🤖 AI Summary
This study addresses the high subjectivity and inter-operator variability in lesion detection, segmentation, and stenosis severity assessment in coronary angiography by proposing an end-to-end open-source framework. Integrating deep learning models with a novel Pyramid Augmentation Strategy (PAS), the framework substantially enhances generalization and real-time performance. It introduces, for the first time, a quantitative coronary angiography (QCA)-free algorithm that directly estimates minimal lumen diameter (MLD) and stenosis percentage from predicted lesion geometry. Evaluated on multicenter clinical data, the method achieves a 2.5-fold improvement in lesion detection accuracy, with MLD prediction errors of only ±2–3 pixels.
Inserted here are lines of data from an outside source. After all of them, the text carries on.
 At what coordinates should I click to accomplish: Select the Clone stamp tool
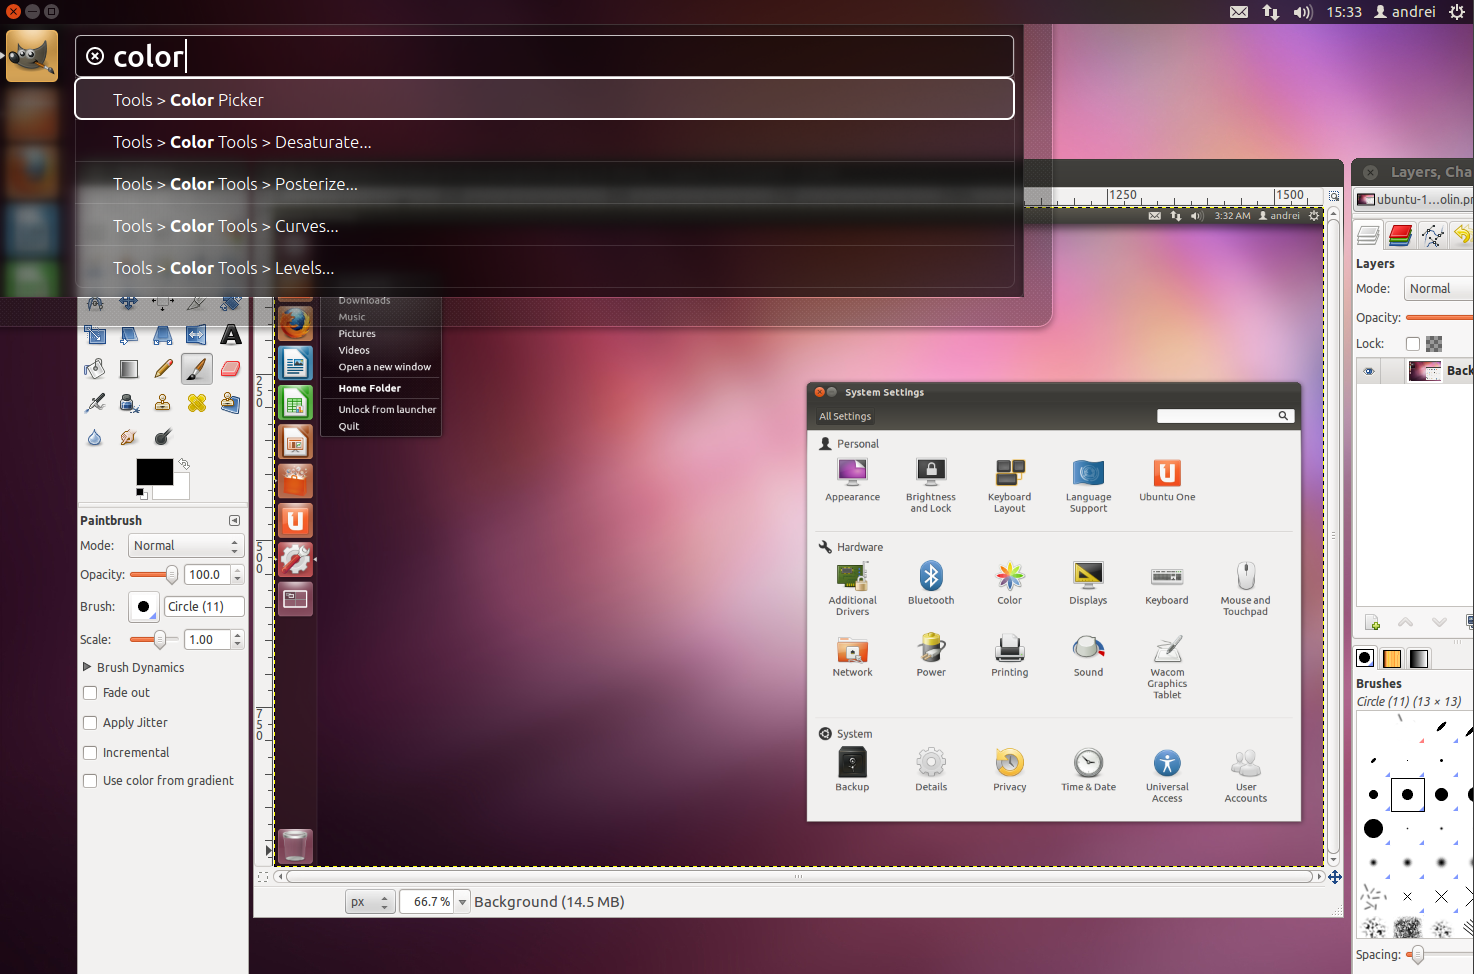coord(163,403)
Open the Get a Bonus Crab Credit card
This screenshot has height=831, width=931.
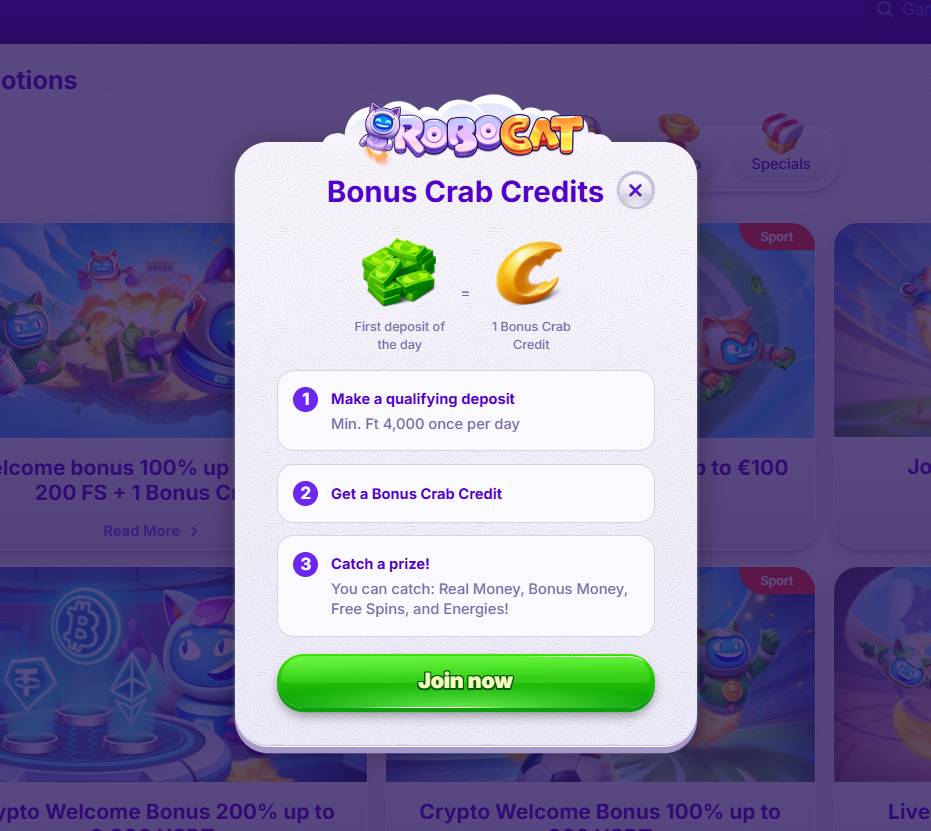[x=466, y=493]
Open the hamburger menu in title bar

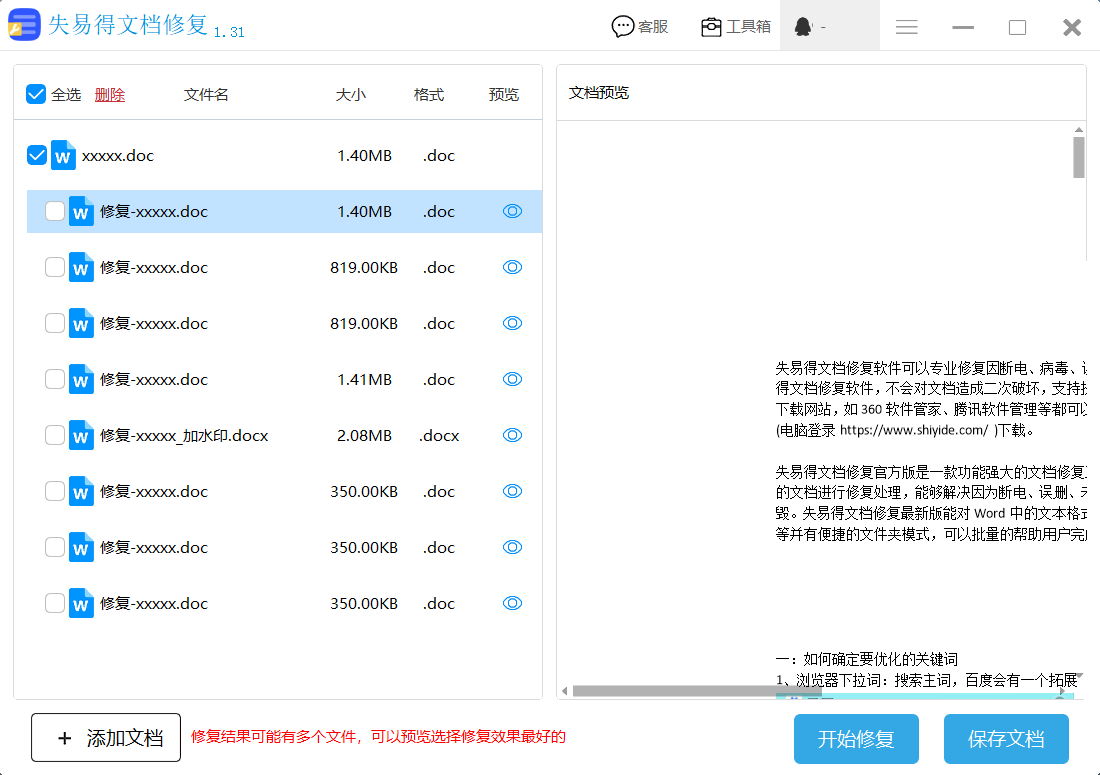(907, 27)

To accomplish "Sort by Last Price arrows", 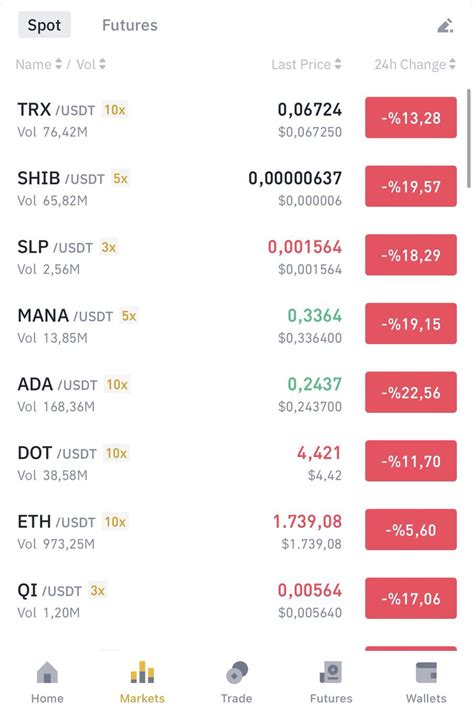I will pos(338,64).
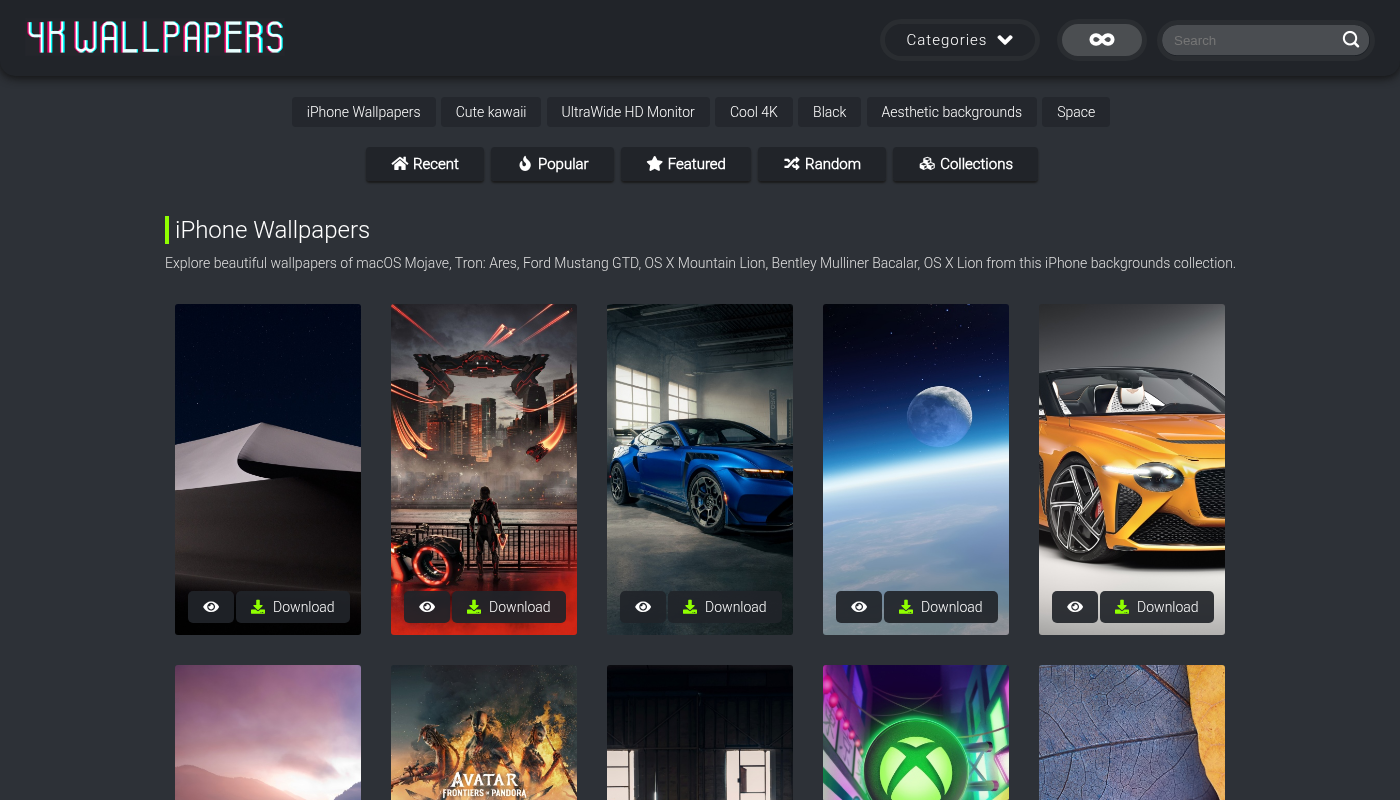Download the Tron: Ares wallpaper
The height and width of the screenshot is (800, 1400).
[509, 607]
Inference on a single image completes within seconds on a CPU, and the system includes a plug-and-play web interface for immediate clinical deployment.
📝 Abstract
Invasive Coronary Angiography (ICA) is the clinical gold standard for the assessment of coronary artery disease. However, its interpretation remains subjective and prone to intra- and inter-operator variability. In this work, we introduce ODySSeI: an Open-source end-to-end framework for automated Detection, Segmentation, and Severity estimation of lesions in ICA images. ODySSeI integrates deep learning-based lesion detection and lesion segmentation models trained using a novel Pyramidal Augmentation Scheme (PAS) to enhance robustness and real-time performance across diverse patient cohorts (2149 patients from Europe, North America, and Asia). Furthermore, we propose a quantitative coronary angiography-free Lesion Severity Estimation (LSE) technique that directly computes the Minimum Lumen Diameter (MLD) and diameter stenosis from the predicted lesion geometry. Extensive evaluation on both in-distribution and out-of-distribution clinical datasets demonstrates ODySSeI's strong generalizability. Our PAS yields large performance gains in highly complex tasks as compared to relatively simpler ones, notably, a 2.5-fold increase in lesion detection performance versus a 1-3\% increase in lesion segmentation performance over their respective baselines. Our LSE technique achieves high accuracy, with predicted MLD values differing by only $\pm$ 2-3 pixels from the corresponding ground truths. On average, ODySSeI processes a raw ICA image within only a few seconds on a CPU and in a fraction of a second on a GPU and is available as a plug-and-play web interface at swisscardia.epfl.ch. Overall, this work establishes ODySSeI as a comprehensive and open-source framework which supports automated, reproducible, and scalable ICA analysis for real-time clinical decision-making.